Saturday, November 13, 2010

Imperfect Life

I wonder sometimes if people realize how much they are victims of their own tongues.

On one of the social sites I frequent, I got a message from a guy I didnt know, who I guess found interest in me. The first thing he says to me is that people tend to pass him by because they pre-judge him. He goes on to say how he is single because he didnt know how to remain faithful. I was confused LOL.

So I go to his page and I see his pics and its very evident, right from the door, that he's cocky. You ever see a dude who takes pictures like he just knows he is the finest thing on earth? And truth be told, this dude aint even all that - he's nice looking, I guess, but quite honestly, I probably wouldnt look twice at him if I saw him on the street. We all know that means nothing though - a man who thinks he is fine, just gonna be fine and they dont care what you say LOL.

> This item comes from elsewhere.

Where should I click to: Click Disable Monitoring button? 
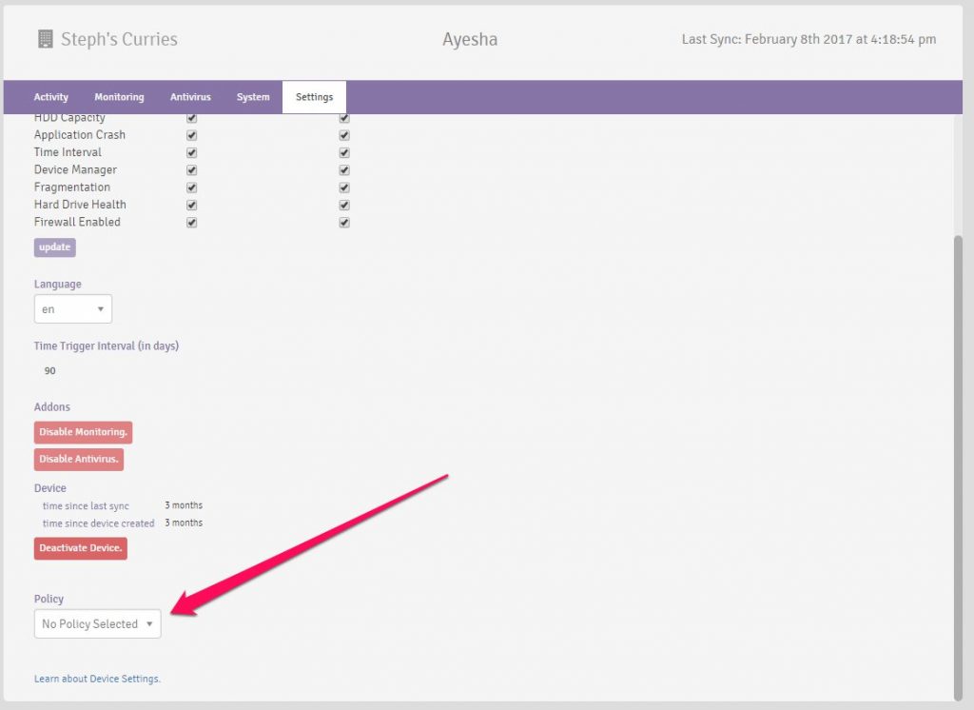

I read further into his profile and see that he is divorced - I guess that was what the unfaithful commentary was about. But why would you lead with that? I dont know you, I dont anything about you. Why would you want the first thing you put into my head to be that you have a history of cheating? He put himself at a disadvantage from the gate. I mean, in the course of getting to know a person, things come up, and THATS the time when you address them, should you choose to do so. IMO, it's really not anybody's business who you were or what you did before you met them until such time that you decide to make them a part of your life, asking them to accept all that you are. It would be unfair for you to expect total buy-in without full disclosure. Until that point, while someone is really just a passerby on the highway of your life, what you share with them is entirely discretionary.

People prejudge you - so what. You're never gonna be able to control what someone who doesnt know you, or take the time to know you, is gonna think about you. Why make that your problem? They either take the time to find out who you really are, or they miss out on knowing, and believe it or not, sometimes they are doing you a favor by staying away. But dont wear your past indiscretions on your sleeve, especially if you claim to be a different person now. Furthermore, speak on them matter-of-factly - it is what it is - and remember that the person you are talking to is just as human as you and probably has some things of their own that they arent proud of. Your sins are no greater than theirs, and they are no better than you. Accept your shit and move on. You cant expect somebody else to if you havent.